_What the exercise asks_
Which lines run from the one containing "Screen dimensions: 292x285" to the end of the records? Write them out exactly, both ends included, and nothing else.

Records from a data source
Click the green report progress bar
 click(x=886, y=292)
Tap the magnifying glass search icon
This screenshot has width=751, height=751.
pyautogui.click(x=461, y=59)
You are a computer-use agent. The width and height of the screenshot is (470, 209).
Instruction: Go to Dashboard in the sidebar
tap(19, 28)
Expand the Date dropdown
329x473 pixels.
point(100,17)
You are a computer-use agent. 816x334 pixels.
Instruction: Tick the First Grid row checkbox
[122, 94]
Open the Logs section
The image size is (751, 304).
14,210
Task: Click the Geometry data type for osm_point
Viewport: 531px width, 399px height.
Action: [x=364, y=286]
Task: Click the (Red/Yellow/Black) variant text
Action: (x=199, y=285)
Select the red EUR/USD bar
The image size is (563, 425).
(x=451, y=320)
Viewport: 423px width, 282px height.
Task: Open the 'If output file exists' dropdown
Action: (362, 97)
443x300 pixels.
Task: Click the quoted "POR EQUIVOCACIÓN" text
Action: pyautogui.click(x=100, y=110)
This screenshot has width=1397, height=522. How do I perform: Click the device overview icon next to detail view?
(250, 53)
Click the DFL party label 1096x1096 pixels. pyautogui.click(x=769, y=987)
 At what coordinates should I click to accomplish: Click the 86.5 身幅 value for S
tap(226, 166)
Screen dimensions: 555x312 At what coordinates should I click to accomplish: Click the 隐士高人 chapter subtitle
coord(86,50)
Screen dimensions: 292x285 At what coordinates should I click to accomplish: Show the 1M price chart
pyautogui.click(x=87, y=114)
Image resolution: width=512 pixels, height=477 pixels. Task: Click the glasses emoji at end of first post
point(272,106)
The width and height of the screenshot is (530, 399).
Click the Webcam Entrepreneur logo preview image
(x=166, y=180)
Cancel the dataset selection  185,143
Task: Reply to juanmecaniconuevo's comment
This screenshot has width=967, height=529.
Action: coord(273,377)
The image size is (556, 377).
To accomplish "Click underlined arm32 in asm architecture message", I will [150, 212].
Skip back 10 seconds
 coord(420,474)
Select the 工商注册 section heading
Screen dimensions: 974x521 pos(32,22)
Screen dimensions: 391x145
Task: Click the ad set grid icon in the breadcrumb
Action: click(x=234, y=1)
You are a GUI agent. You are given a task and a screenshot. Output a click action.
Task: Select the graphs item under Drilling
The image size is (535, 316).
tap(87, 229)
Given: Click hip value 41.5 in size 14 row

_Your response_
Screen dimensions: 292x285 At what coordinates should I click to accomplish: Show the 1M price chart
pyautogui.click(x=87, y=114)
Image resolution: width=512 pixels, height=477 pixels. Task: Click the glasses emoji at end of first post
point(272,106)
The width and height of the screenshot is (530, 399).
Click the Webcam Entrepreneur logo preview image
(x=166, y=180)
Cancel the dataset selection  185,143
Task: Reply to juanmecaniconuevo's comment
This screenshot has width=967, height=529.
Action: coord(273,377)
The image size is (556, 377).
To accomplish "Click underlined arm32 in asm architecture message", I will [150, 212].
Skip back 10 seconds
 coord(420,474)
Select the 工商注册 section heading
Screen dimensions: 974x521 pos(32,22)
Screen dimensions: 391x145
Task: Click the ad set grid icon in the breadcrumb
Action: click(x=234, y=1)
You are a GUI agent. You are given a task and a screenshot. Output a click action.
Task: Select the graphs item under Drilling
The image size is (535, 316).
tap(87, 229)
Given: Click hip value 41.5 in size 14 row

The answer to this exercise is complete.